[Entries taken from a collection]

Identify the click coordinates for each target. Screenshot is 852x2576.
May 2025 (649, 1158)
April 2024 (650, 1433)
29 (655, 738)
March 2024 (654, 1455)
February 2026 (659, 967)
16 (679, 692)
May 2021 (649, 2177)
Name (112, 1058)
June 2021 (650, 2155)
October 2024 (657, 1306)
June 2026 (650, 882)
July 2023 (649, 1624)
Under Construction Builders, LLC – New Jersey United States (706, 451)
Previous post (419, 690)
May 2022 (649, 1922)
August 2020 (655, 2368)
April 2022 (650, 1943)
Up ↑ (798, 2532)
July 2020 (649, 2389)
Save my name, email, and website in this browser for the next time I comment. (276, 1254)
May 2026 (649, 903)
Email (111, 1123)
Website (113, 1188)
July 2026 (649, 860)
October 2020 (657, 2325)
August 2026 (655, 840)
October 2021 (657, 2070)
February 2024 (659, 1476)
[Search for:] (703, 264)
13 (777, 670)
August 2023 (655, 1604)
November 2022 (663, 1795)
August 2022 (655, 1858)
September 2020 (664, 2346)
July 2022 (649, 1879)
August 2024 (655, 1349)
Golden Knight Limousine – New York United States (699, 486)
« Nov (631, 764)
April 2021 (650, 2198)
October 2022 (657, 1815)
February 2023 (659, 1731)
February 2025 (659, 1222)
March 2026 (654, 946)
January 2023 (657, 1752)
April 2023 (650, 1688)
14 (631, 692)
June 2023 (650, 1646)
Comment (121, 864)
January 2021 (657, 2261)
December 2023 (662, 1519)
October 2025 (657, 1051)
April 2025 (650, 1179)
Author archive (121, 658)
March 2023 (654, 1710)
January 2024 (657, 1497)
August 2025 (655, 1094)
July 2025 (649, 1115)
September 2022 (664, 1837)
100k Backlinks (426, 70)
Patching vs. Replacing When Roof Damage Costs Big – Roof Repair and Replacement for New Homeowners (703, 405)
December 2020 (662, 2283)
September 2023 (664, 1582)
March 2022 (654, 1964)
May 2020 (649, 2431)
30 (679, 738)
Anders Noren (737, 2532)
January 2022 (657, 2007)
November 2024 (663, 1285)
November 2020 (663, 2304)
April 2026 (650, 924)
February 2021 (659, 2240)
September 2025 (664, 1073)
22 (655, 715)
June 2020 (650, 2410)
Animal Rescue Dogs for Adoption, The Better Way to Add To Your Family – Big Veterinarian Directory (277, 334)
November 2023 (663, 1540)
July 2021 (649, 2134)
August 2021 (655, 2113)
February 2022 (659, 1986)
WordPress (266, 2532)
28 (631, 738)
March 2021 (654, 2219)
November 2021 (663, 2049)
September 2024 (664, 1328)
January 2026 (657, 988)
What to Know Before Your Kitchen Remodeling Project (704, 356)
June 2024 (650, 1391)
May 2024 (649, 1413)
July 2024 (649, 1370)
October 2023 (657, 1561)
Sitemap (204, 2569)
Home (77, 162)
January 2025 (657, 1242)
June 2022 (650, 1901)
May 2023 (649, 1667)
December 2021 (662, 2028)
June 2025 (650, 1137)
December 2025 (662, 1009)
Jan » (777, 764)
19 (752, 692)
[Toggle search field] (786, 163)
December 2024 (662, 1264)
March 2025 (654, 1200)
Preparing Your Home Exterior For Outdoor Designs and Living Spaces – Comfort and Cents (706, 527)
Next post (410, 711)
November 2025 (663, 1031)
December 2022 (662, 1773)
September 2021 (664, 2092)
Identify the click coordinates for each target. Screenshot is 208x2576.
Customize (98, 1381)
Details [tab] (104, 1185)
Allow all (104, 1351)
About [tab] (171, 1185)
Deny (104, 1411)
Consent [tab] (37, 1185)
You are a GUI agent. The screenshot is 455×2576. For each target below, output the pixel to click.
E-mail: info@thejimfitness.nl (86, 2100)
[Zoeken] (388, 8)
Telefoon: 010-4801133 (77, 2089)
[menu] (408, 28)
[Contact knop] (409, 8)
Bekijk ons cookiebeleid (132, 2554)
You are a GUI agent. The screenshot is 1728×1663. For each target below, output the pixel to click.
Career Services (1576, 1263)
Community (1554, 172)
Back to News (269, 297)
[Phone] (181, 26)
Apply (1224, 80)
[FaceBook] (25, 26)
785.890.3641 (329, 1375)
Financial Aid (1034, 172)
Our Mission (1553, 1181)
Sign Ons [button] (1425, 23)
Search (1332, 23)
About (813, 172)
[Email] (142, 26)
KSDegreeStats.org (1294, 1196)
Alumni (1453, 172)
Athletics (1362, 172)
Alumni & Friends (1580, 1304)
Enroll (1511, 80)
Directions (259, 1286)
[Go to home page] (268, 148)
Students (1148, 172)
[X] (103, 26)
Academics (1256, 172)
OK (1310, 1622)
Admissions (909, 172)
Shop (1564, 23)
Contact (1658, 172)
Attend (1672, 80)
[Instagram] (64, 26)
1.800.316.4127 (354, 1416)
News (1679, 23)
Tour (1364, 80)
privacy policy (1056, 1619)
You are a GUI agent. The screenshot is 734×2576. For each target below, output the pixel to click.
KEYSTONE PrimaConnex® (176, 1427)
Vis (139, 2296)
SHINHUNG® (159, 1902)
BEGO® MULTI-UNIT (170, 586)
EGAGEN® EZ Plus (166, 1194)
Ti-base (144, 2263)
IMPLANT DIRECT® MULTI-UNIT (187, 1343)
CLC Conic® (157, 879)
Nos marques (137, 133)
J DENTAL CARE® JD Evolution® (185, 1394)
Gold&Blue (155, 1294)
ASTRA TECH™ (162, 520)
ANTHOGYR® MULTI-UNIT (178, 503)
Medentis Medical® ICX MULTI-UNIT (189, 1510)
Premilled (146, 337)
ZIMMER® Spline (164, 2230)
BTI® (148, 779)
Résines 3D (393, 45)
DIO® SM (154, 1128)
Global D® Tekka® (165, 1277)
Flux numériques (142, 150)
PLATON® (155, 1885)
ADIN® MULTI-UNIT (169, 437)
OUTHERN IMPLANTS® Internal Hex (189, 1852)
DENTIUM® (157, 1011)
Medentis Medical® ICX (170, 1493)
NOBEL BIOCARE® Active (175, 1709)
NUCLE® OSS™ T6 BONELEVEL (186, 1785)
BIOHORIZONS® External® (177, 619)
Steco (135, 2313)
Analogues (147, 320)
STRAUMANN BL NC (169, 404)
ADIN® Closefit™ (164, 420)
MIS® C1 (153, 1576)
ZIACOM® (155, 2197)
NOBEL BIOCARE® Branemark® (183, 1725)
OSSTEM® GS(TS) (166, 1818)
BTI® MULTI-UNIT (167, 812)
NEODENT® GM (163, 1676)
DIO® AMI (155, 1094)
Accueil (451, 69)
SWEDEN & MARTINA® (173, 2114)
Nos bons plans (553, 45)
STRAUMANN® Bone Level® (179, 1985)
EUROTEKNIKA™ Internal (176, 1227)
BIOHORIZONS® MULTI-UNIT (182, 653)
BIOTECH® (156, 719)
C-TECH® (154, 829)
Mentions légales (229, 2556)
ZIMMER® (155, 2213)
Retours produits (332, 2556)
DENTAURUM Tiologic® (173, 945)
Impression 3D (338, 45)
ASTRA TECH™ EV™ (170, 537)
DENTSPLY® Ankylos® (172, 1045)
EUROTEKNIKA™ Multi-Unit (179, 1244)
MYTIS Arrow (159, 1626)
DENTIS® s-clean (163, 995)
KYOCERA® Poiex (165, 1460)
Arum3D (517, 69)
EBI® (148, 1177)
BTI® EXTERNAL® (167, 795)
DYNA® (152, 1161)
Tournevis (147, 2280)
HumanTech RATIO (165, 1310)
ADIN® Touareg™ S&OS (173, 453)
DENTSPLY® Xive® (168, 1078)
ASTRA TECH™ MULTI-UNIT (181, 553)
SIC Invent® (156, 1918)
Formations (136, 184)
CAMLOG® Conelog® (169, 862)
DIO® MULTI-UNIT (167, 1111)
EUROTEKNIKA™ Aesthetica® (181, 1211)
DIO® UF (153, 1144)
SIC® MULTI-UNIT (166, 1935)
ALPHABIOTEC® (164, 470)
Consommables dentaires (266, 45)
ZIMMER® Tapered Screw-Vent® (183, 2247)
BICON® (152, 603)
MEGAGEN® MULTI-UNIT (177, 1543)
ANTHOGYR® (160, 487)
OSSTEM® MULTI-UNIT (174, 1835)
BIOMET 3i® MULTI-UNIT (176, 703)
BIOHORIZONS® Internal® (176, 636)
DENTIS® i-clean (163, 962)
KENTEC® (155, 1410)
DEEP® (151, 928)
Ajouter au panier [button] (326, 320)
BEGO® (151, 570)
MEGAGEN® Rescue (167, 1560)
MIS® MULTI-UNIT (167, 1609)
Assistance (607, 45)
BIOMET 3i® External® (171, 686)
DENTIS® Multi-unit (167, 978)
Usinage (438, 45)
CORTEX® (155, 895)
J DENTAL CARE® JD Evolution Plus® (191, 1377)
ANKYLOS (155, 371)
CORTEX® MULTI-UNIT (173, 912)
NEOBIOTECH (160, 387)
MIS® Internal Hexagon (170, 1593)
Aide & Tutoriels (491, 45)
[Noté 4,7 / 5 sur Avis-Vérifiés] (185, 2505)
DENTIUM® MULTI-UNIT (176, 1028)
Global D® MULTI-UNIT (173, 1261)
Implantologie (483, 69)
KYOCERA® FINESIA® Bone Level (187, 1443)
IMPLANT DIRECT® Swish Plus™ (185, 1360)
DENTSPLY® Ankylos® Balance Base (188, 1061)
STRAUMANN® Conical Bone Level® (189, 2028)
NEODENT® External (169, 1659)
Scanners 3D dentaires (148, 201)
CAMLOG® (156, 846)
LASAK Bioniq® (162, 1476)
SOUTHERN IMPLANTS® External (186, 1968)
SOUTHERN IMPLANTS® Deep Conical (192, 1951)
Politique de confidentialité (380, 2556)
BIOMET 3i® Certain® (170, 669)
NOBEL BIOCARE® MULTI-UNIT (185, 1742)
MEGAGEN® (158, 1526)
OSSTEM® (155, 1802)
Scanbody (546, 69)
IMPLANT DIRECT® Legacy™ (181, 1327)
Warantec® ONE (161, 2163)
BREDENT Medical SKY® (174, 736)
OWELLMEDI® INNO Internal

**What this task involves**
From the records above, reproduce exactly the lines from the one with "ZIMMER® Tapered Screw-Vent® (183, 2247)" to the one with "ANKYLOS (155, 371)", both included, and no others.

**Task output**
ZIMMER® Tapered Screw-Vent® (183, 2247)
BICON® (152, 603)
MEGAGEN® MULTI-UNIT (177, 1543)
ANTHOGYR® (160, 487)
OSSTEM® MULTI-UNIT (174, 1835)
BIOMET 3i® MULTI-UNIT (176, 703)
BIOHORIZONS® Internal® (176, 636)
DENTIS® i-clean (163, 962)
KENTEC® (155, 1410)
DEEP® (151, 928)
Ajouter au panier [button] (326, 320)
BEGO® (151, 570)
MEGAGEN® Rescue (167, 1560)
MIS® MULTI-UNIT (167, 1609)
Assistance (607, 45)
BIOMET 3i® External® (171, 686)
DENTIS® Multi-unit (167, 978)
Usinage (438, 45)
CORTEX® (155, 895)
J DENTAL CARE® JD Evolution Plus® (191, 1377)
ANKYLOS (155, 371)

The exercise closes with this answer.